◆ Supplied material
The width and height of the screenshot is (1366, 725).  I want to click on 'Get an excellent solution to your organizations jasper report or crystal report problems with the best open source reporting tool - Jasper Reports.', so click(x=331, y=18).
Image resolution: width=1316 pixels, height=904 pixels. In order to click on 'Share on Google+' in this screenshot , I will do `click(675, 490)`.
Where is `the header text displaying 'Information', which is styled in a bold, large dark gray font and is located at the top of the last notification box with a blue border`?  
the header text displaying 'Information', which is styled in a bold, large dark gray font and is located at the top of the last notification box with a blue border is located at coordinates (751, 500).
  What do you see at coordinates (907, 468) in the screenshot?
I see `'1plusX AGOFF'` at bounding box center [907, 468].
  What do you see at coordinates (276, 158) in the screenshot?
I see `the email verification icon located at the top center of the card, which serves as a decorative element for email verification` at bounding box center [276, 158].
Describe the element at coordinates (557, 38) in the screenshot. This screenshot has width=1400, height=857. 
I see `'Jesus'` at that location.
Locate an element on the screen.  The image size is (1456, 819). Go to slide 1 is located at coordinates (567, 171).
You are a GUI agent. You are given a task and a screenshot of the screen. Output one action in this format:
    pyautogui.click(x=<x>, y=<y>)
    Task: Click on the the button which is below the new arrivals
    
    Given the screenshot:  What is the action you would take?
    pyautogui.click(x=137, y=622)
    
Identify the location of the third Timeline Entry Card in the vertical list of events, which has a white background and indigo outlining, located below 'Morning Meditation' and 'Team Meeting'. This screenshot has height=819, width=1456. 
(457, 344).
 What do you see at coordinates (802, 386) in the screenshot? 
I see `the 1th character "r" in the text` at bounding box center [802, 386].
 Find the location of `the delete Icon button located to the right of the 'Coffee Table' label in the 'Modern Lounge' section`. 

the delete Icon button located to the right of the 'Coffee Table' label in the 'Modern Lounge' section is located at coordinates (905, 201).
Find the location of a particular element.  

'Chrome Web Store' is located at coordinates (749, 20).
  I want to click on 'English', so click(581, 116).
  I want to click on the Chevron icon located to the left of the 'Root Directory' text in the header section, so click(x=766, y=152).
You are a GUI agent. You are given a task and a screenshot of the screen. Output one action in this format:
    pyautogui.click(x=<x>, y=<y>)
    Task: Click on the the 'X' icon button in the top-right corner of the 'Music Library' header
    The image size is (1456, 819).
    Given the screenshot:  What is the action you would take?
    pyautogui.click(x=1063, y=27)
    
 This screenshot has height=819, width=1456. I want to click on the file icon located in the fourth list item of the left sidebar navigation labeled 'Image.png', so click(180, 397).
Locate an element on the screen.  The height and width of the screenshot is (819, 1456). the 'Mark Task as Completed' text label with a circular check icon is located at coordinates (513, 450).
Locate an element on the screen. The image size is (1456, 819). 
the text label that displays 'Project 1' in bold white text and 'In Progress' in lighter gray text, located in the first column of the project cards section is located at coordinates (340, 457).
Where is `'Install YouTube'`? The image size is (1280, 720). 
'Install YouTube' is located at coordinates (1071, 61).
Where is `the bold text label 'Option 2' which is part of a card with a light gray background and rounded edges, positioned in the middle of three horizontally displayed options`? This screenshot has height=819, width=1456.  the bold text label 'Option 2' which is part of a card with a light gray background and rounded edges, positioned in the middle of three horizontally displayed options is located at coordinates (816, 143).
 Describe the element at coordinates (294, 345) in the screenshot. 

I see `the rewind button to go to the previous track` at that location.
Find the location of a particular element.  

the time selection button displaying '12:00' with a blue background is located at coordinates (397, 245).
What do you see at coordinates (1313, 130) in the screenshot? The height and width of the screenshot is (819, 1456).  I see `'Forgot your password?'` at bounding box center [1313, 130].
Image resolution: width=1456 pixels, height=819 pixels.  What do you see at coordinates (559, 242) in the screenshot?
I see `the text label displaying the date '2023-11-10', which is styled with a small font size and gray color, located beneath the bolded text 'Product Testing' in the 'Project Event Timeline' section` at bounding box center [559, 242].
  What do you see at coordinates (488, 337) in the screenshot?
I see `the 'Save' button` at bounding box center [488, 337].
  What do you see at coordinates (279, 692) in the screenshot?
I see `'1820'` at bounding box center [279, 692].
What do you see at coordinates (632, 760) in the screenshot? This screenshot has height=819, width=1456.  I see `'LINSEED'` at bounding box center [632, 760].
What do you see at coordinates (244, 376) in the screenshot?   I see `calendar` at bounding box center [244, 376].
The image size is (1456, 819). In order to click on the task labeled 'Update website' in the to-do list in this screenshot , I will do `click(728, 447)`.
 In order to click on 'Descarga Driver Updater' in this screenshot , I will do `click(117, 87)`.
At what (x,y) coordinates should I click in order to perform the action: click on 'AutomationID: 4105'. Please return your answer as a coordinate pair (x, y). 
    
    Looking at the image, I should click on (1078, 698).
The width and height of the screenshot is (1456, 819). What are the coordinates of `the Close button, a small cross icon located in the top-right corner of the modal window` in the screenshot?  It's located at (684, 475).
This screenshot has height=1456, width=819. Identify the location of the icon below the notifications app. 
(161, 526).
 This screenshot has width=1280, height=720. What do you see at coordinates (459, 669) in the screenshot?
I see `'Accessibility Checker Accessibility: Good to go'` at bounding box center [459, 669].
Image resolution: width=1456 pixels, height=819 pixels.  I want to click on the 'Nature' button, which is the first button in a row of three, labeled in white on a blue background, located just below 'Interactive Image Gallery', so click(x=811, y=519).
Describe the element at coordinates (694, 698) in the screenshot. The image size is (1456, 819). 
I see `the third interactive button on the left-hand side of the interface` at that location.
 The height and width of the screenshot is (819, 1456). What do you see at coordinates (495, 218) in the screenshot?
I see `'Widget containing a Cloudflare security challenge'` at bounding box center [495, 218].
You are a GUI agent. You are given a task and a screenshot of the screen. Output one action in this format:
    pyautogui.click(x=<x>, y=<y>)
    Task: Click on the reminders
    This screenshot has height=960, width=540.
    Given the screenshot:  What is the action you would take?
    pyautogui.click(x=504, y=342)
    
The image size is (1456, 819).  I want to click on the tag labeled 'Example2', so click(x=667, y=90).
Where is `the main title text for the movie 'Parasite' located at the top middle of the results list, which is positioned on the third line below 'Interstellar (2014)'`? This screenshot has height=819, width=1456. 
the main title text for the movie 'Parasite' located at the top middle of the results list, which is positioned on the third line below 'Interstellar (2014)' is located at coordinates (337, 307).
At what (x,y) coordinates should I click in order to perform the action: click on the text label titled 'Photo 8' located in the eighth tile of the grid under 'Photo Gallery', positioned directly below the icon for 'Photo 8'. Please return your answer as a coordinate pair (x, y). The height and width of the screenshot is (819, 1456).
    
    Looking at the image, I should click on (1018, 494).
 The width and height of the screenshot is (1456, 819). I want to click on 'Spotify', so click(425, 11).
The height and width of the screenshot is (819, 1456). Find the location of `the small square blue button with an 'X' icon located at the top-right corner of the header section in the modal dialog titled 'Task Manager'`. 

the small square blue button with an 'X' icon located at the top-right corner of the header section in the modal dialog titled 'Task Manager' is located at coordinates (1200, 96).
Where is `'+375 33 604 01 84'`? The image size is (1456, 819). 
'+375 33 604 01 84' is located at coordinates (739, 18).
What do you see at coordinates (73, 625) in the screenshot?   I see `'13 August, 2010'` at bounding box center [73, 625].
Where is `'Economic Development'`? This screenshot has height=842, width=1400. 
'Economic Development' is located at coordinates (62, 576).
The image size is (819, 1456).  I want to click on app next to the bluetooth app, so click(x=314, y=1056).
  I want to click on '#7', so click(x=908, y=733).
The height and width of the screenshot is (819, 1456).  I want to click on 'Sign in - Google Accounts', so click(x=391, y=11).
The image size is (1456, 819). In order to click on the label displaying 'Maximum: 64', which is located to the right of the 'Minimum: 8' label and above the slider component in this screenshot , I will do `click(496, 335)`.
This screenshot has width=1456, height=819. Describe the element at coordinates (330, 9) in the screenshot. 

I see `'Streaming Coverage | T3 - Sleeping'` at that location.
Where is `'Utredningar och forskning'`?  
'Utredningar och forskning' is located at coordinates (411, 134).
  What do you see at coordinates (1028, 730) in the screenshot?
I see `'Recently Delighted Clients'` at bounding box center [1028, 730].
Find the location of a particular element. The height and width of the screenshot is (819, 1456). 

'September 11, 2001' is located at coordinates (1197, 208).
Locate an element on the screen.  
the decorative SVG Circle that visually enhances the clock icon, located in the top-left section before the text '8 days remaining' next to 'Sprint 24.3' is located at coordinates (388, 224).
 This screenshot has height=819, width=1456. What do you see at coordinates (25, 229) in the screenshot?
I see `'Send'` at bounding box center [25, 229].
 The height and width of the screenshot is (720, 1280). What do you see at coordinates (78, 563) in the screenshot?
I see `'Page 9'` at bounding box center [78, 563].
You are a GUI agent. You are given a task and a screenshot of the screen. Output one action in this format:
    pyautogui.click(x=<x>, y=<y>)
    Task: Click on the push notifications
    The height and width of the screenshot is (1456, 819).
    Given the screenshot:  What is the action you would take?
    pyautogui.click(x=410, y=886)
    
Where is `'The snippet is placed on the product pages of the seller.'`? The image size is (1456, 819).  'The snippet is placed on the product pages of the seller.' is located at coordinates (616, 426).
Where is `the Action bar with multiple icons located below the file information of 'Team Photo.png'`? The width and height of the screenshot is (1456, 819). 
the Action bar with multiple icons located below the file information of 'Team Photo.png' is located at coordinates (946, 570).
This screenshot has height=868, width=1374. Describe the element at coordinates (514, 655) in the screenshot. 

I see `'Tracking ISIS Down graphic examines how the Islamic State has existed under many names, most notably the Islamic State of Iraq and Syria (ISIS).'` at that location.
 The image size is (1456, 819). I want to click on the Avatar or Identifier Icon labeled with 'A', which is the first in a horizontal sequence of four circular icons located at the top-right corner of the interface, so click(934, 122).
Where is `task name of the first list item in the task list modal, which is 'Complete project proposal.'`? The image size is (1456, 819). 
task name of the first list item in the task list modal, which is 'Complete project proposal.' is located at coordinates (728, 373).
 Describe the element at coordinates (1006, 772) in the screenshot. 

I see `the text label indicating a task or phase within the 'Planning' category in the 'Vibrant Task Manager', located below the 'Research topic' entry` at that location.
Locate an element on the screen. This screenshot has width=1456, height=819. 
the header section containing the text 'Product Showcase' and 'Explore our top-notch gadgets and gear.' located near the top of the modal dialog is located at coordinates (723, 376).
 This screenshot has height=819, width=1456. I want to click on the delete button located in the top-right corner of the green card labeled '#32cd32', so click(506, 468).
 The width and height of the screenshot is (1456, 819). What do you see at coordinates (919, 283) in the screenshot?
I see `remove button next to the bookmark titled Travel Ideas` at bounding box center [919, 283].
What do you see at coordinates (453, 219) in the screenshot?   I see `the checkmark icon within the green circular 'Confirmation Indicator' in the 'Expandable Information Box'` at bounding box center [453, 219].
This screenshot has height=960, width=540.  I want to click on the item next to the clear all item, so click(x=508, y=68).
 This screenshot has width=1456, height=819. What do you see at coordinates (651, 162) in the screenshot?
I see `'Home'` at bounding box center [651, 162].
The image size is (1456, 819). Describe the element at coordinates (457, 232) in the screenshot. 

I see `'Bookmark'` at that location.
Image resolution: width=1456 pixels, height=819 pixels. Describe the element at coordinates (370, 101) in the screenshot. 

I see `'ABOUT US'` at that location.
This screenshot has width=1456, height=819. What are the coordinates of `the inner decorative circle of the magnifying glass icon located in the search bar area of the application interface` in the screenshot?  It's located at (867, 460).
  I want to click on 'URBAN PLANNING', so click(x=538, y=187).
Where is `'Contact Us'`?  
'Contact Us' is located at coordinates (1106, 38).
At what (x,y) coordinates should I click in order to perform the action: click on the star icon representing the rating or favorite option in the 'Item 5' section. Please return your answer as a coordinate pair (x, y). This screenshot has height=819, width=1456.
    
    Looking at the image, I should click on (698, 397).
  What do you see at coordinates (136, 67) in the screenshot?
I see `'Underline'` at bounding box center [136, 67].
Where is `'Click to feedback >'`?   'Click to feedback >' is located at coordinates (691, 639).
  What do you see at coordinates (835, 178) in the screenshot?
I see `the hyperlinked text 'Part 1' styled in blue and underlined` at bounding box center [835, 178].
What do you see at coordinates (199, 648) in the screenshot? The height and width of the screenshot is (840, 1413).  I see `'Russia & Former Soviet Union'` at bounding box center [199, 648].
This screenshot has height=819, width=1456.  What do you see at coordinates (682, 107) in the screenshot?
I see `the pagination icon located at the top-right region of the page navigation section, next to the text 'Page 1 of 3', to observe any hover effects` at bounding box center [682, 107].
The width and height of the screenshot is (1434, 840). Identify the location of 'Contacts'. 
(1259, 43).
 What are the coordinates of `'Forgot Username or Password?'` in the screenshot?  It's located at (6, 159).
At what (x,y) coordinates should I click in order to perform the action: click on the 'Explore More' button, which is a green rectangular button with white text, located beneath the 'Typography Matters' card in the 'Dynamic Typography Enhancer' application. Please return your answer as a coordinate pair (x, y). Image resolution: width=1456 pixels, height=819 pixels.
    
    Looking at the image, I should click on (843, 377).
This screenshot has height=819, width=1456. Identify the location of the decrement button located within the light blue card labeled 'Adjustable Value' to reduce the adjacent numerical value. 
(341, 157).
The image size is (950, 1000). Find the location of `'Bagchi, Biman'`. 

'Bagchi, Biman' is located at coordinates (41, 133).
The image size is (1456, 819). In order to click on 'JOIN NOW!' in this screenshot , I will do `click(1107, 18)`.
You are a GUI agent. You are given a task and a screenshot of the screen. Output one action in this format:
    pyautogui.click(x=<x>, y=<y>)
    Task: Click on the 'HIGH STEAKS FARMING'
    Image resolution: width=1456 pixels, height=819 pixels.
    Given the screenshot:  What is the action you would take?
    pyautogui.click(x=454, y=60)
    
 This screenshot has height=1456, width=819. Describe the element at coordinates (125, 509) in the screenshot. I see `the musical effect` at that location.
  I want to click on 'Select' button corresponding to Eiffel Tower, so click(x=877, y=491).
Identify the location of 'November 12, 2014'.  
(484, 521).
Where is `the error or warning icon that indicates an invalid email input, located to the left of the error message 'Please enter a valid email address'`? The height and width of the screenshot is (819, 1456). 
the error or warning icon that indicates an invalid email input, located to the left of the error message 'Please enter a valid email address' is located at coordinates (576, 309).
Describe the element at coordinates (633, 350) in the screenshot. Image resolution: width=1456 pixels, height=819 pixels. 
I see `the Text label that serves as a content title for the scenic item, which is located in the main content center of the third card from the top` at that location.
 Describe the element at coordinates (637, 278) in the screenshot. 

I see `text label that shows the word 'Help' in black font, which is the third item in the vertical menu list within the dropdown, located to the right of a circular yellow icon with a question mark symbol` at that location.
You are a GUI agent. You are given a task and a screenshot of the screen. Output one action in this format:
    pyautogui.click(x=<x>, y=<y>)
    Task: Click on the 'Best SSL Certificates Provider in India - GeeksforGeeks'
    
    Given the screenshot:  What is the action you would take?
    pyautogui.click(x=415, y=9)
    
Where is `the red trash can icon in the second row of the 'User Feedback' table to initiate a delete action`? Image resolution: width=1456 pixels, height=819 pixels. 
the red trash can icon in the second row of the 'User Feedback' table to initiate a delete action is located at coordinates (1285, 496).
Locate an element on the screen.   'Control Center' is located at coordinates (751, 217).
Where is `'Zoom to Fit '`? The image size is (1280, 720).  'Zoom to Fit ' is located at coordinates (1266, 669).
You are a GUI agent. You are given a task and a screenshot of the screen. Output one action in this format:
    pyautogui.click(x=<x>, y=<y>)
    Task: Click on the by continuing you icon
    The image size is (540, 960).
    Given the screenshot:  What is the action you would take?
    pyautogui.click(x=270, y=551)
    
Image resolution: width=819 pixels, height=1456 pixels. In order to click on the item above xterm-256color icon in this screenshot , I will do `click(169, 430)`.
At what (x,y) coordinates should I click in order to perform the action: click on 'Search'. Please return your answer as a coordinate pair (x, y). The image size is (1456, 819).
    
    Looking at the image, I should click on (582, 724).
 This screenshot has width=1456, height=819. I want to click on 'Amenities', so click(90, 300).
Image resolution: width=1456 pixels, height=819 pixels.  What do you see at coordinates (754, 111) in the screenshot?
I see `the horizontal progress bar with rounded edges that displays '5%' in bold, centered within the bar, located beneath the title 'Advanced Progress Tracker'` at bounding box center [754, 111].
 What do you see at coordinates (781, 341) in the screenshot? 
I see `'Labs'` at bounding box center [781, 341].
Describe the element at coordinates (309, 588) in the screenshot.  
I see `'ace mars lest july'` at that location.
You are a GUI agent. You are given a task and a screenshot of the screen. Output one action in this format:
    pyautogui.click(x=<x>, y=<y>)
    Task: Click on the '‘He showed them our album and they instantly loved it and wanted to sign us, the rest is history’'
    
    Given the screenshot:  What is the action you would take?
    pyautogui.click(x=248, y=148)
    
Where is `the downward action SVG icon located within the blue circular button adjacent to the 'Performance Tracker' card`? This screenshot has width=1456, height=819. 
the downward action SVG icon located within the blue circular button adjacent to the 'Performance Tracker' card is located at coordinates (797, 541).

◆ Exercise
Render the material above as a numbered list, from the line with "y). Image resolution: width=1456 pixels, height=819 pixels." to the line with "This screenshot has height=1456, width=819. Describe", and leave out any blank lines.

◆ Solution for this problem
1. At what (x,y) coordinates should I click in order to perform the action: click on the 'Explore More' button, which is a green rectangular button with white text, located beneath the 'Typography Matters' card in the 'Dynamic Typography Enhancer' application. Please return your answer as a coordinate pair (x, y). Image resolution: width=1456 pixels, height=819 pixels.
2.     Looking at the image, I should click on (843, 377).
3. This screenshot has height=819, width=1456. Identify the location of the decrement button located within the light blue card labeled 'Adjustable Value' to reduce the adjacent numerical value. 
4. (341, 157).
5. The image size is (950, 1000). Find the location of `'Bagchi, Biman'`. 
6. 'Bagchi, Biman' is located at coordinates (41, 133).
7. The image size is (1456, 819). In order to click on 'JOIN NOW!' in this screenshot , I will do `click(1107, 18)`.
8. You are a GUI agent. You are given a task and a screenshot of the screen. Output one action in this format:
9.     pyautogui.click(x=<x>, y=<y>)
10.     Task: Click on the 'HIGH STEAKS FARMING'
11.     Image resolution: width=1456 pixels, height=819 pixels.
12.     Given the screenshot:  What is the action you would take?
13.     pyautogui.click(x=454, y=60)
14.  This screenshot has height=1456, width=819. Describe the element at coordinates (125, 509) in the screenshot. I see `the musical effect` at that location.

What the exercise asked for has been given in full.